Operators

Math

ABlaze for the most part has standard math operators so if you are familiar with Math operators you should be familiar with most of ABlaze’s.

ABlaze has the following math operators

void main(){
    println 12+4; #addition
    println 12-4; #substraction
    println 12/4; #divition
    println 12*4; #multiplication
    println 12%4; #mod
    println 2**2; #exponent
    println 4//2; #radical
}

Note as seen in the code above ‘#’ specifies comments

The above code should yield the following output

16
8
3
48
0
4.00000
2.00000

As you should have seen from the output certain operations change the type from int to double.

Pemdas

ABlaze also supports pemdas for order of operations so code like this

void main(){
    println 12+8*4**8/2+4-1
}

Will return

262159.000000

Boolean

Like any good programming language ablaze supports boolean operations ABlaze supports the following

void main(){
    println true&&true; # AND
    println true||true; # OR
    println true^true; # XOR
    println !true; #NOT
}

outputting

true
true
false
false

I’m writing this with the assumption that ABlaze won’t be anyone’s first programming language but if you are unfamiliar with boolean operations.

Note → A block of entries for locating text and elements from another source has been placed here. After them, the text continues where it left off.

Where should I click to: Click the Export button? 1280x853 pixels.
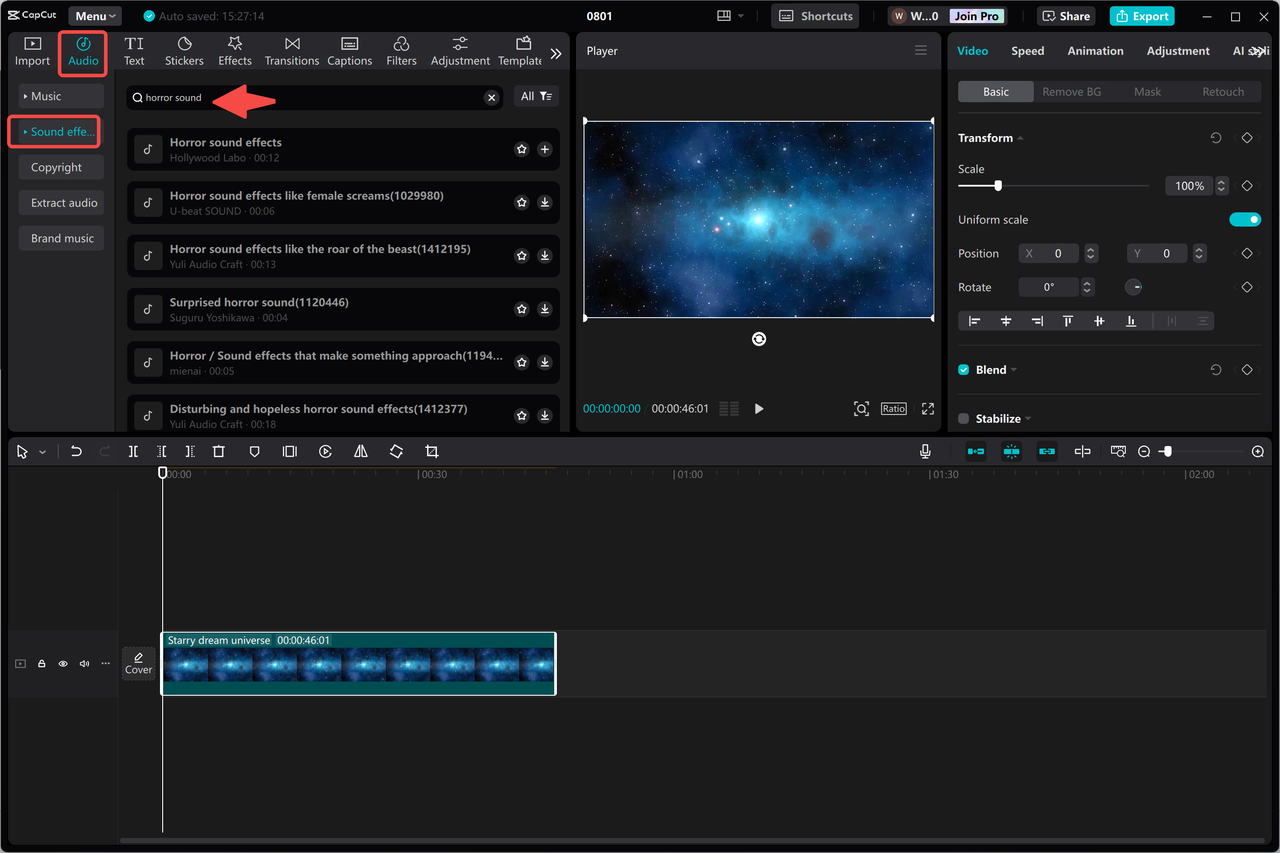1141,16
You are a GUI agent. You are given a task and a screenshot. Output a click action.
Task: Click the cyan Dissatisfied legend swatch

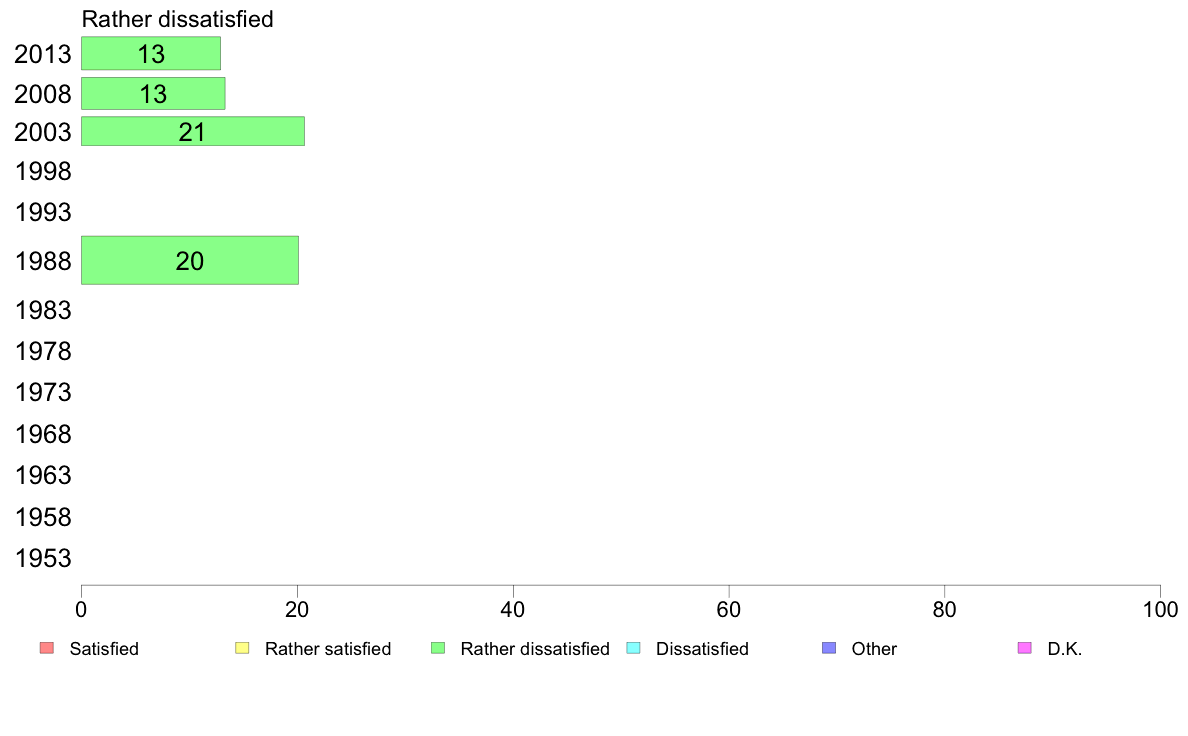point(633,648)
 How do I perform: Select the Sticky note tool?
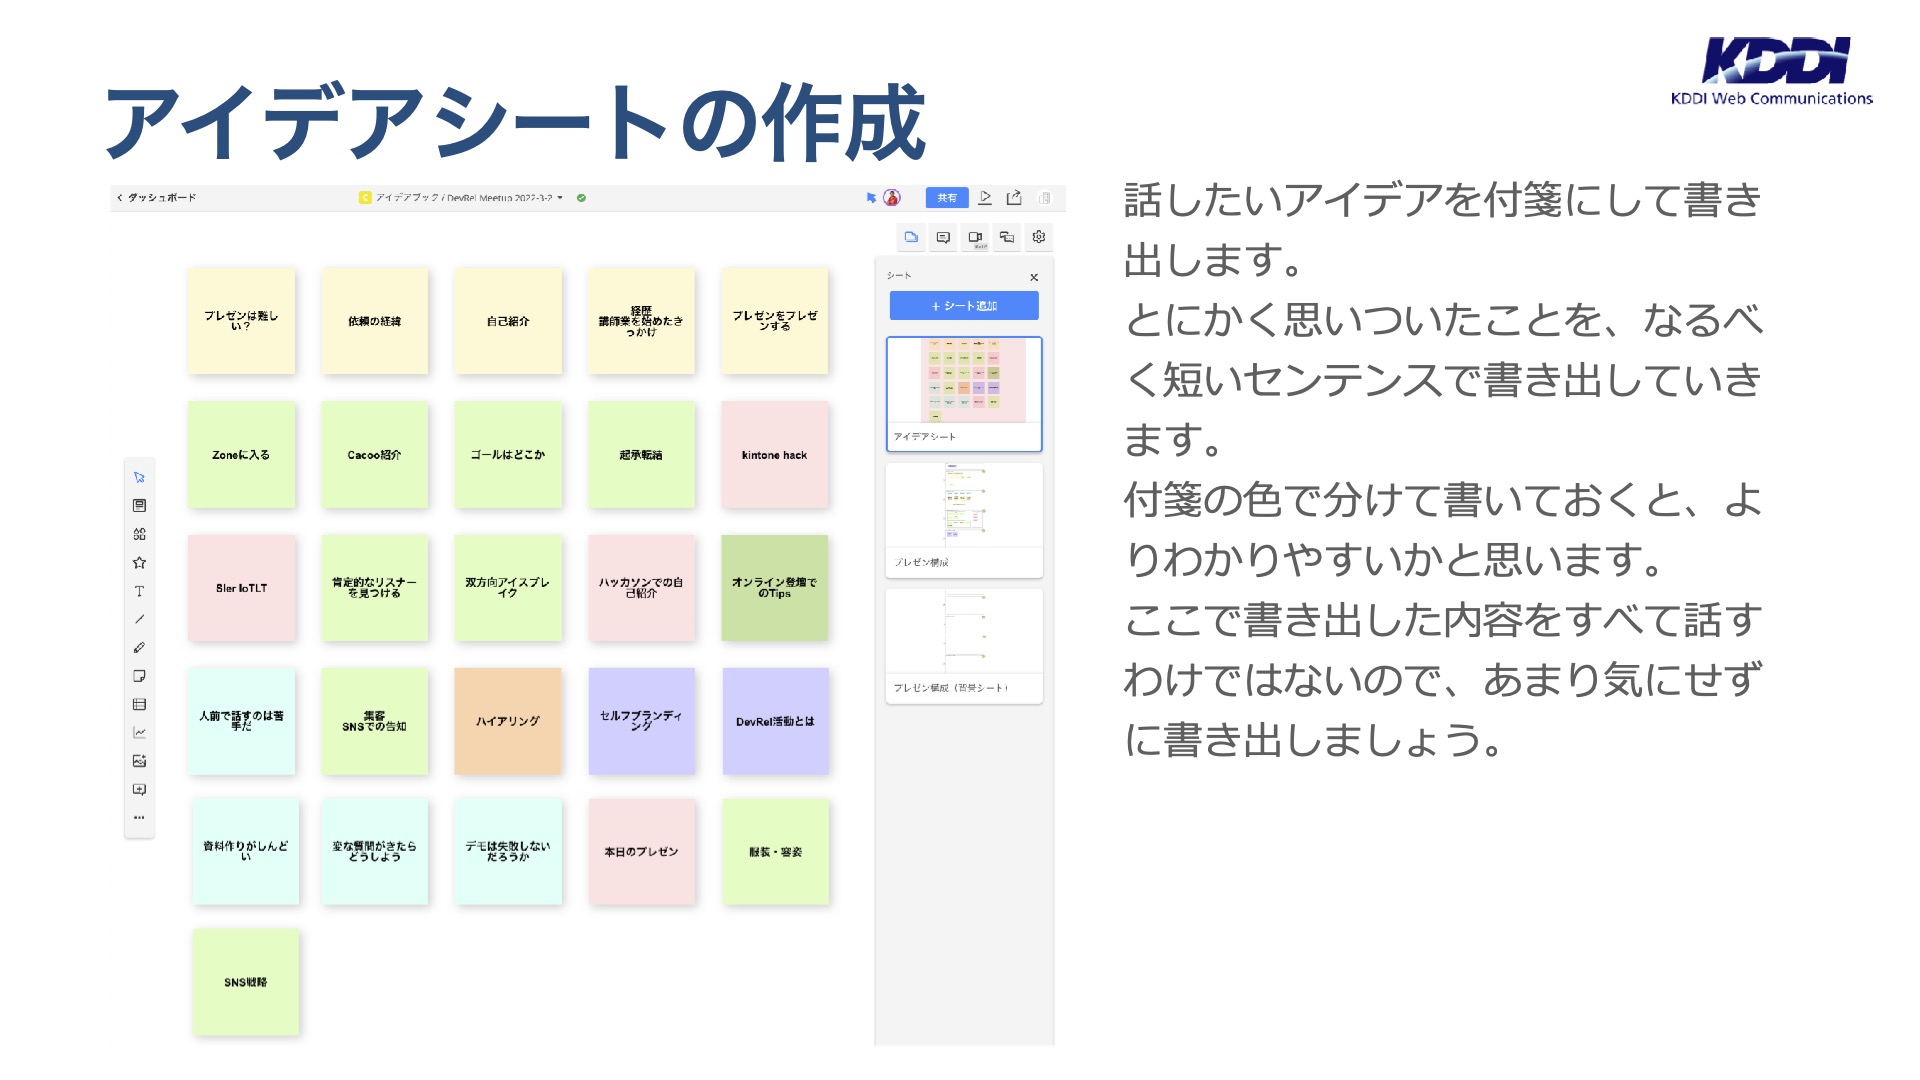pos(139,676)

  • AND returns true if both operands are true
  • OR returns true if either operands is true
  • XOR returns true if either operand is true and false if they both are true
  • NOT returns the opposite to if its true it returns false and if its true it will return true

Equality

ABlaze supports the basic equality operators

void main(){
    println 8 ==8;#EQUAL
    println 8!=8; #Not EQUAL
    println 12>4; #Greater than
    println 12<4; #Less than
    println 13>=14; #Greater than or equal
    println 13<=13; # Less than or equal
}

output

true
false
true
false
false
true

Bitwise

ABlaze also supports a few bitwise operators

void main(){
    println 4<<4; #left shift
    println 32>>2; #Right Shift
    println 5&10; #bitwise and
    println 14|5; #bitwise or
    println 2^6; #bitwise xor
}

output

64
8
0
15
4

I don’t have quite enough room to explain bitwise operations, but if you are unfamiliar you can read up on them here.

String operations

As of now one kind of string operation exists which is addition that can also be used to switch the types of certain variables

void main(){
    println "Hello " +"there"; # string on string
    println "There are "+12+" students"; # string on other data type
}

output:

Hello there
There are 12 students

Order of operations

The order of operations as of now goes as follows

  1. ++ , – , !
  2. **, //
  3. *, /, %
  4. +, -
  5. «, »
  6. !=, ==, <, >, <=, >=,
  7. &, , ^
  8. &&,  

Congratulations you have successfully learned about ablaze’s operators!